What you have to do: Provide an exact reproduction of every entry.

(Collected data)

- Opening Delimiter -

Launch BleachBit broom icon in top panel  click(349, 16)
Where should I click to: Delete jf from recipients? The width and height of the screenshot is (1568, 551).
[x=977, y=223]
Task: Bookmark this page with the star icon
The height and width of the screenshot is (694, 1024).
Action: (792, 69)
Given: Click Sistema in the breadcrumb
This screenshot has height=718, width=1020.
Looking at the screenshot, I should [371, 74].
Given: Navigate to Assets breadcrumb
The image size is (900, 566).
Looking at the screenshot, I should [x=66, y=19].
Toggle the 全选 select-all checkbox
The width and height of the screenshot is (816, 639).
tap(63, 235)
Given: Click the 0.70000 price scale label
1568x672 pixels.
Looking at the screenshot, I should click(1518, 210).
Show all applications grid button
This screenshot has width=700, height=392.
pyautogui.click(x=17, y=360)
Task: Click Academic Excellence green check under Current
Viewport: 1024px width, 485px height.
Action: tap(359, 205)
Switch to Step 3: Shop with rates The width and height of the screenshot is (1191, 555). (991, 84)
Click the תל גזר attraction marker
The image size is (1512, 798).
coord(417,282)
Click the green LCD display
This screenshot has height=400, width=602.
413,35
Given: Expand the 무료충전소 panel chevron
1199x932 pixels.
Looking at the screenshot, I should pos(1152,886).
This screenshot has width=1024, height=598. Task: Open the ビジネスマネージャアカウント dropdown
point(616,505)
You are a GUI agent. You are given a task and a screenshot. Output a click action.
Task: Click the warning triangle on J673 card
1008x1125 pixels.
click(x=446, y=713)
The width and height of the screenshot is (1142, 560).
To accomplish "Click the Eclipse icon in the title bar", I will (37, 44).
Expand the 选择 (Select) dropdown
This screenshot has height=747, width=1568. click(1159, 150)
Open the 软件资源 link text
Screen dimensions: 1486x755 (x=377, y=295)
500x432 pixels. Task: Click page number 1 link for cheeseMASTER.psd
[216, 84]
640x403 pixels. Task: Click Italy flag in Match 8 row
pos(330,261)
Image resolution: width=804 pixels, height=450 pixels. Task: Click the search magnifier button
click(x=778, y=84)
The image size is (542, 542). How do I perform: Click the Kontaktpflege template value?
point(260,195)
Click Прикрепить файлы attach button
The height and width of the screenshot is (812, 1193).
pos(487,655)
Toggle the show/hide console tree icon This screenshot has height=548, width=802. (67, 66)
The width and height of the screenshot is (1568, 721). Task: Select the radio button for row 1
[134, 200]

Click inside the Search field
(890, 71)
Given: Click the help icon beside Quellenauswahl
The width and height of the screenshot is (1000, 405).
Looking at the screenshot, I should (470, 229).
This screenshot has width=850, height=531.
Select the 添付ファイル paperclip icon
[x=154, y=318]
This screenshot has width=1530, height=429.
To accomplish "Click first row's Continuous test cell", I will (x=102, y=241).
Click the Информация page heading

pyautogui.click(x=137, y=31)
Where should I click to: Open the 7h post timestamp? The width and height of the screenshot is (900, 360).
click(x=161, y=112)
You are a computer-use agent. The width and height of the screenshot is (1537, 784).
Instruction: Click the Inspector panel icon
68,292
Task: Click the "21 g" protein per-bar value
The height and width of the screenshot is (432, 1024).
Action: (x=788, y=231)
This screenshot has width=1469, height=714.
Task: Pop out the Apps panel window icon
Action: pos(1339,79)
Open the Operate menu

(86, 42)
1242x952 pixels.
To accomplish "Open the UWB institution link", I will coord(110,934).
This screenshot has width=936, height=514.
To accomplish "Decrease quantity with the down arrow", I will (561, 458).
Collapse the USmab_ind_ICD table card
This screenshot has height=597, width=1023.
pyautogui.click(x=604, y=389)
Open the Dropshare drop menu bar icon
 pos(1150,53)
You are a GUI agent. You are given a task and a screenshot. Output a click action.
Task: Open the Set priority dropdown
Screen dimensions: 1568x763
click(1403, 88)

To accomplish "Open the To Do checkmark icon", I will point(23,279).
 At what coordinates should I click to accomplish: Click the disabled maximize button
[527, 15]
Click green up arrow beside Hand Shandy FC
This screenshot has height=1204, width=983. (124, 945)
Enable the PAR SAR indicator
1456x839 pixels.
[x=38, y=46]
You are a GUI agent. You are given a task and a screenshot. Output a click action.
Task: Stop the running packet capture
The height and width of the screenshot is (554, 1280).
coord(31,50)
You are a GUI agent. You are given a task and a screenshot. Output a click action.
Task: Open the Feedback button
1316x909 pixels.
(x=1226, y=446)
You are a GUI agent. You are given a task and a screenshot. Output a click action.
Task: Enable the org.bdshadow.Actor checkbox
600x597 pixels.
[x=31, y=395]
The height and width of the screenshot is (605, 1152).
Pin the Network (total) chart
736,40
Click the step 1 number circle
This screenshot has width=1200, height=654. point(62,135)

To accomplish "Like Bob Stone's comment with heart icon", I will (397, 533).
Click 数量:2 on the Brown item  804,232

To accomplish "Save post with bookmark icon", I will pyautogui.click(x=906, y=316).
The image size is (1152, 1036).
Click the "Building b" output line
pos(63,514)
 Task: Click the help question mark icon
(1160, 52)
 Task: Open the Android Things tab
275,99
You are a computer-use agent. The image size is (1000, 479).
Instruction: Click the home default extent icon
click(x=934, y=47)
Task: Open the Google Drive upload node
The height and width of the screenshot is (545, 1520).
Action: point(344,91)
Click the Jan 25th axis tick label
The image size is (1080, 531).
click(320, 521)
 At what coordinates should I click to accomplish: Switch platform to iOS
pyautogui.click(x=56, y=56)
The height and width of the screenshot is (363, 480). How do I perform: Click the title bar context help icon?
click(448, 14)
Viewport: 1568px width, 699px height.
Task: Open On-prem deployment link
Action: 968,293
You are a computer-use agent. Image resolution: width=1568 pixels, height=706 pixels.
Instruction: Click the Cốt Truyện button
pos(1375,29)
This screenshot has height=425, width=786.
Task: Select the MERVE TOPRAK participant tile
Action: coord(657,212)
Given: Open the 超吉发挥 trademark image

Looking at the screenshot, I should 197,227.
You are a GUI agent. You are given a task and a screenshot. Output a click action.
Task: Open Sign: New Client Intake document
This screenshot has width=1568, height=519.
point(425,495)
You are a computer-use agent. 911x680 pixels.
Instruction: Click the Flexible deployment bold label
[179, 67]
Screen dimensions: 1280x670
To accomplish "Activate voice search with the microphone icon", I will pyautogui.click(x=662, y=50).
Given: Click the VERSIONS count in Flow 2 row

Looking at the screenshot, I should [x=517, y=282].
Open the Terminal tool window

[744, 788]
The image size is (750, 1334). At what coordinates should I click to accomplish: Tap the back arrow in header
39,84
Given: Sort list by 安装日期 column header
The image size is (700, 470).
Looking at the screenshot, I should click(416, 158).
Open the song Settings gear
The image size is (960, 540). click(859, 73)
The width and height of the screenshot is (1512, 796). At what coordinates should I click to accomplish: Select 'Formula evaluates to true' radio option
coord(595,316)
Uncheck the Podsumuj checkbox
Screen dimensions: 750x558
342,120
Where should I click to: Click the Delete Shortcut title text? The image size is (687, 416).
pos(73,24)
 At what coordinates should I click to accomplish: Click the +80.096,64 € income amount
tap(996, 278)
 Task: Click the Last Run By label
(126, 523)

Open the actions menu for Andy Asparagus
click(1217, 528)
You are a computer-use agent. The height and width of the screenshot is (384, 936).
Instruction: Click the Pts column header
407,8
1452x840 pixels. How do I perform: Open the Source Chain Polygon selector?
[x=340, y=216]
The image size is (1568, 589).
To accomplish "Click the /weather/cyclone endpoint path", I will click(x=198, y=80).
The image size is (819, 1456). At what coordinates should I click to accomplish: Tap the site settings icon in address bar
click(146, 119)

- Closing Delimiter -

Completed exercise:
Launch BleachBit broom icon in top panel  click(349, 16)
Where should I click to: Delete jf from recipients? The width and height of the screenshot is (1568, 551).
[x=977, y=223]
Task: Bookmark this page with the star icon
The height and width of the screenshot is (694, 1024).
Action: (792, 69)
Given: Click Sistema in the breadcrumb
This screenshot has height=718, width=1020.
Looking at the screenshot, I should [371, 74].
Given: Navigate to Assets breadcrumb
The image size is (900, 566).
Looking at the screenshot, I should [x=66, y=19].
Toggle the 全选 select-all checkbox
The width and height of the screenshot is (816, 639).
tap(63, 235)
Given: Click the 0.70000 price scale label
1568x672 pixels.
Looking at the screenshot, I should click(1518, 210).
Show all applications grid button
This screenshot has width=700, height=392.
pyautogui.click(x=17, y=360)
Task: Click Academic Excellence green check under Current
Viewport: 1024px width, 485px height.
Action: tap(359, 205)
Switch to Step 3: Shop with rates The width and height of the screenshot is (1191, 555). (991, 84)
Click the תל גזר attraction marker
The image size is (1512, 798).
coord(417,282)
Click the green LCD display
This screenshot has height=400, width=602.
413,35
Given: Expand the 무료충전소 panel chevron
1199x932 pixels.
Looking at the screenshot, I should pos(1152,886).
This screenshot has width=1024, height=598. Task: Open the ビジネスマネージャアカウント dropdown
point(616,505)
You are a GUI agent. You are given a task and a screenshot. Output a click action.
Task: Click the warning triangle on J673 card
1008x1125 pixels.
click(x=446, y=713)
The width and height of the screenshot is (1142, 560).
To accomplish "Click the Eclipse icon in the title bar", I will (37, 44).
Expand the 选择 (Select) dropdown
This screenshot has height=747, width=1568. click(1159, 150)
Open the 软件资源 link text
Screen dimensions: 1486x755 (x=377, y=295)
500x432 pixels. Task: Click page number 1 link for cheeseMASTER.psd
[216, 84]
640x403 pixels. Task: Click Italy flag in Match 8 row
pos(330,261)
Image resolution: width=804 pixels, height=450 pixels. Task: Click the search magnifier button
click(x=778, y=84)
The image size is (542, 542). How do I perform: Click the Kontaktpflege template value?
point(260,195)
Click Прикрепить файлы attach button
The height and width of the screenshot is (812, 1193).
pos(487,655)
Toggle the show/hide console tree icon This screenshot has height=548, width=802. (67, 66)
The width and height of the screenshot is (1568, 721). Task: Select the radio button for row 1
[134, 200]

Click inside the Search field
(890, 71)
Given: Click the help icon beside Quellenauswahl
The width and height of the screenshot is (1000, 405).
Looking at the screenshot, I should (470, 229).
This screenshot has width=850, height=531.
Select the 添付ファイル paperclip icon
[x=154, y=318]
This screenshot has width=1530, height=429.
To accomplish "Click first row's Continuous test cell", I will (x=102, y=241).
Click the Информация page heading

pyautogui.click(x=137, y=31)
Where should I click to: Open the 7h post timestamp? The width and height of the screenshot is (900, 360).
click(x=161, y=112)
You are a computer-use agent. The width and height of the screenshot is (1537, 784).
Instruction: Click the Inspector panel icon
68,292
Task: Click the "21 g" protein per-bar value
The height and width of the screenshot is (432, 1024).
Action: (x=788, y=231)
This screenshot has width=1469, height=714.
Task: Pop out the Apps panel window icon
Action: pos(1339,79)
Open the Operate menu

(86, 42)
1242x952 pixels.
To accomplish "Open the UWB institution link", I will coord(110,934).
This screenshot has width=936, height=514.
To accomplish "Decrease quantity with the down arrow", I will (561, 458).
Collapse the USmab_ind_ICD table card
This screenshot has height=597, width=1023.
pyautogui.click(x=604, y=389)
Open the Dropshare drop menu bar icon
 pos(1150,53)
You are a GUI agent. You are given a task and a screenshot. Output a click action.
Task: Open the Set priority dropdown
Screen dimensions: 1568x763
click(1403, 88)

To accomplish "Open the To Do checkmark icon", I will point(23,279).
 At what coordinates should I click to accomplish: Click the disabled maximize button
[527, 15]
Click green up arrow beside Hand Shandy FC
This screenshot has height=1204, width=983. (124, 945)
Enable the PAR SAR indicator
1456x839 pixels.
[x=38, y=46]
You are a GUI agent. You are given a task and a screenshot. Output a click action.
Task: Stop the running packet capture
The height and width of the screenshot is (554, 1280).
coord(31,50)
You are a GUI agent. You are given a task and a screenshot. Output a click action.
Task: Open the Feedback button
1316x909 pixels.
(x=1226, y=446)
You are a GUI agent. You are given a task and a screenshot. Output a click action.
Task: Enable the org.bdshadow.Actor checkbox
600x597 pixels.
[x=31, y=395]
The height and width of the screenshot is (605, 1152).
Pin the Network (total) chart
736,40
Click the step 1 number circle
This screenshot has width=1200, height=654. point(62,135)

To accomplish "Like Bob Stone's comment with heart icon", I will (397, 533).
Click 数量:2 on the Brown item  804,232

To accomplish "Save post with bookmark icon", I will pyautogui.click(x=906, y=316).
The image size is (1152, 1036).
Click the "Building b" output line
pos(63,514)
 Task: Click the help question mark icon
(1160, 52)
 Task: Open the Android Things tab
275,99
You are a computer-use agent. The image size is (1000, 479).
Instruction: Click the home default extent icon
click(x=934, y=47)
Task: Open the Google Drive upload node
The height and width of the screenshot is (545, 1520).
Action: point(344,91)
Click the Jan 25th axis tick label
The image size is (1080, 531).
click(320, 521)
 At what coordinates should I click to accomplish: Switch platform to iOS
pyautogui.click(x=56, y=56)
The height and width of the screenshot is (363, 480). How do I perform: Click the title bar context help icon?
click(448, 14)
Viewport: 1568px width, 699px height.
Task: Open On-prem deployment link
Action: 968,293
You are a computer-use agent. Image resolution: width=1568 pixels, height=706 pixels.
Instruction: Click the Cốt Truyện button
pos(1375,29)
This screenshot has height=425, width=786.
Task: Select the MERVE TOPRAK participant tile
Action: coord(657,212)
Given: Open the 超吉发挥 trademark image

Looking at the screenshot, I should 197,227.
You are a GUI agent. You are given a task and a screenshot. Output a click action.
Task: Open Sign: New Client Intake document
This screenshot has width=1568, height=519.
point(425,495)
You are a computer-use agent. 911x680 pixels.
Instruction: Click the Flexible deployment bold label
[179, 67]
Screen dimensions: 1280x670
To accomplish "Activate voice search with the microphone icon", I will pyautogui.click(x=662, y=50).
Given: Click the VERSIONS count in Flow 2 row

Looking at the screenshot, I should [x=517, y=282].
Open the Terminal tool window

[744, 788]
The image size is (750, 1334). At what coordinates should I click to accomplish: Tap the back arrow in header
39,84
Given: Sort list by 安装日期 column header
The image size is (700, 470).
Looking at the screenshot, I should click(416, 158).
Open the song Settings gear
The image size is (960, 540). click(859, 73)
The width and height of the screenshot is (1512, 796). At what coordinates should I click to accomplish: Select 'Formula evaluates to true' radio option
coord(595,316)
Uncheck the Podsumuj checkbox
Screen dimensions: 750x558
342,120
Where should I click to: Click the Delete Shortcut title text? The image size is (687, 416).
pos(73,24)
 At what coordinates should I click to accomplish: Click the +80.096,64 € income amount
tap(996, 278)
 Task: Click the Last Run By label
(126, 523)

Open the actions menu for Andy Asparagus
click(1217, 528)
You are a computer-use agent. The height and width of the screenshot is (384, 936).
Instruction: Click the Pts column header
407,8
1452x840 pixels. How do I perform: Open the Source Chain Polygon selector?
[x=340, y=216]
The image size is (1568, 589).
To accomplish "Click the /weather/cyclone endpoint path", I will click(x=198, y=80).
The image size is (819, 1456). At what coordinates should I click to accomplish: Tap the site settings icon in address bar
click(146, 119)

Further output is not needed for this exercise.